HOW TO COMPLETE THIS TASK » The answer must consist solely of the lines below starting at the one containing "The width and height of the screenshot is (891, 668)." and ending at the one containing "Instruction: Confirm with the OK button", repeated exactly, with both ends included and all pictures omitted.

———

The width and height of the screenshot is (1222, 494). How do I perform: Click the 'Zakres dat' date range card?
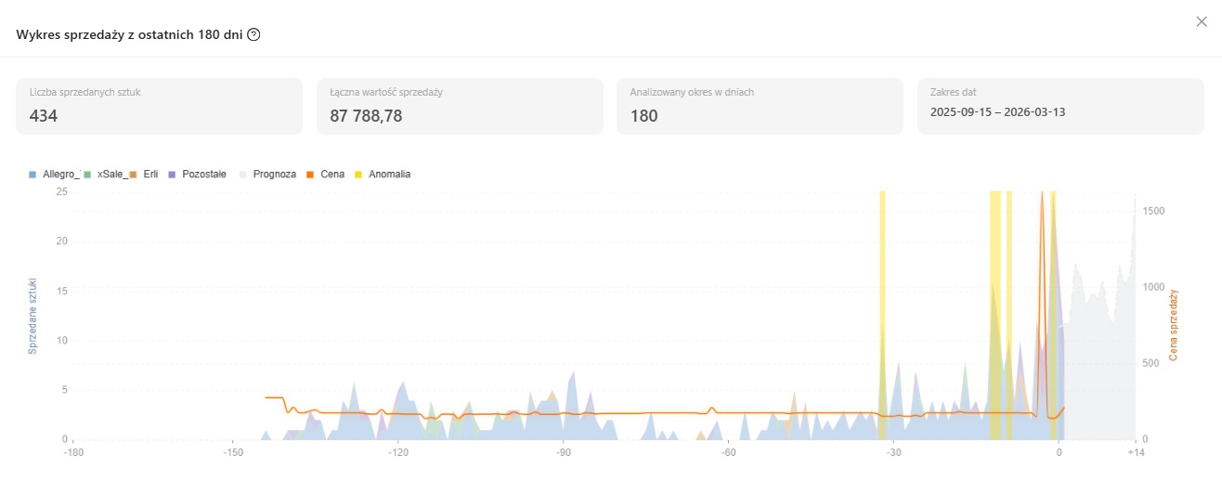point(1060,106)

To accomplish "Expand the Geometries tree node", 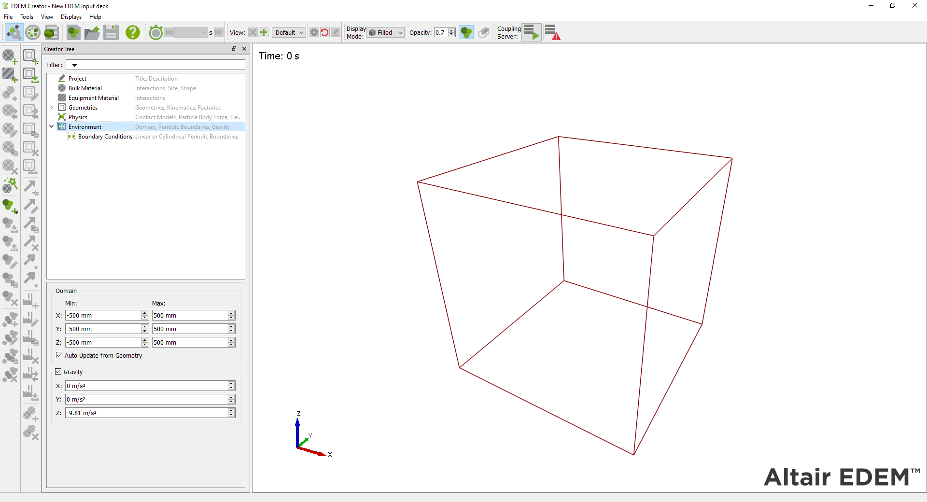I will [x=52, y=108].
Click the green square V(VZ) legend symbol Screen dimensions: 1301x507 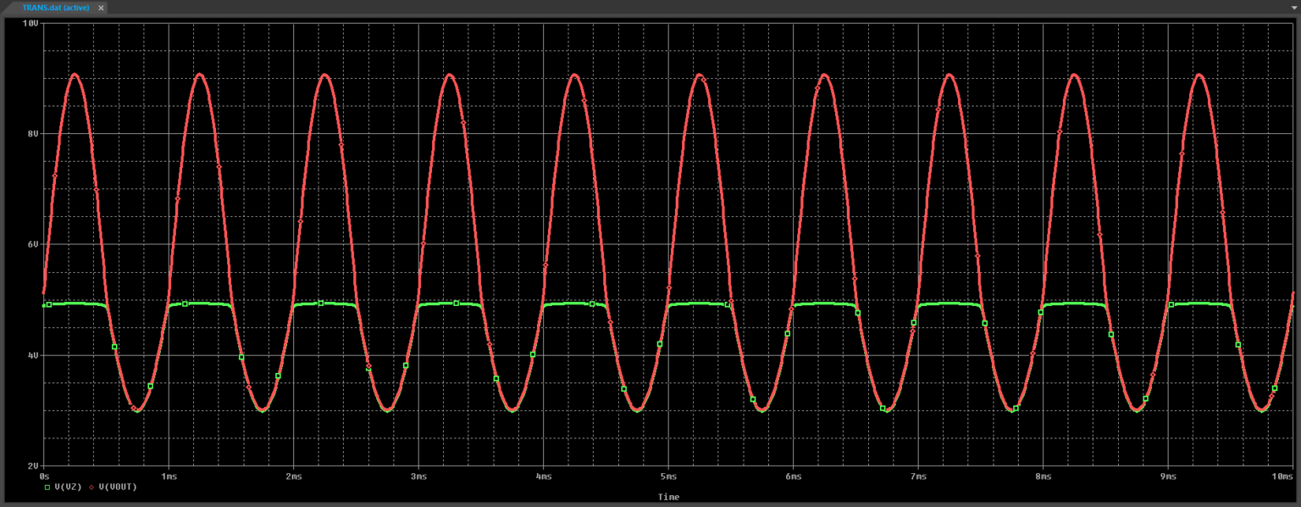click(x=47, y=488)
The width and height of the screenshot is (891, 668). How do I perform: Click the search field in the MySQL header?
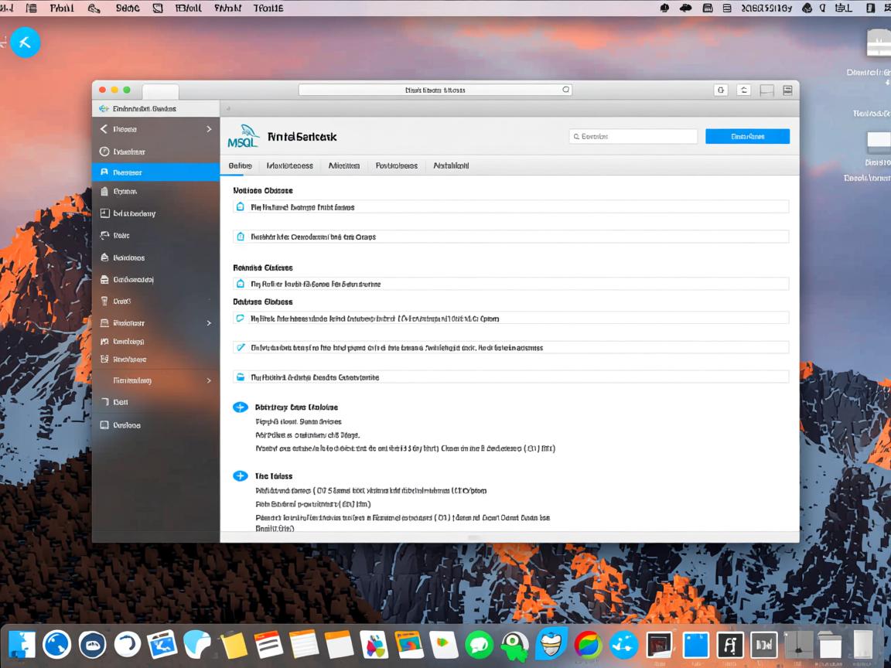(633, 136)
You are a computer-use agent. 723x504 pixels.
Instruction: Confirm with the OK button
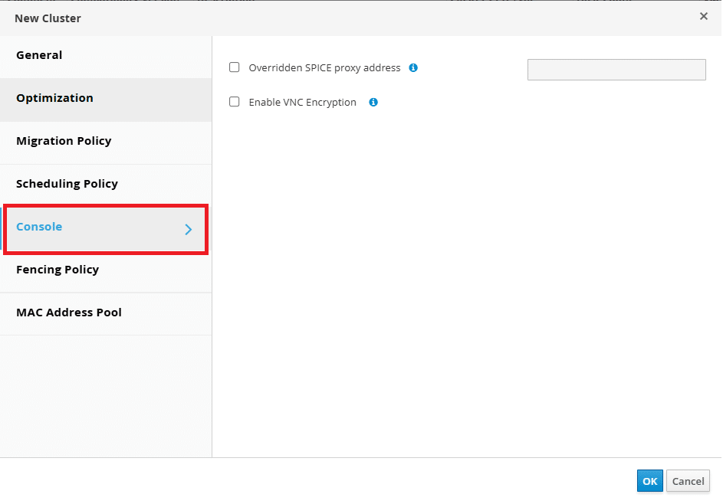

———

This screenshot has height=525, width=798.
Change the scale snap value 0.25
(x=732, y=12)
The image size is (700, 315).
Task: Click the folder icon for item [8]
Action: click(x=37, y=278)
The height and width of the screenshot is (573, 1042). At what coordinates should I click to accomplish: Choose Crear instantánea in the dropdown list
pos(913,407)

———

RESULT OF THE EXERCISE »
The width and height of the screenshot is (891, 668). How do I perform: Click the search field in the MySQL header?
(633, 136)
You are a computer-use agent. 723x504 pixels.
Instruction: Confirm with the OK button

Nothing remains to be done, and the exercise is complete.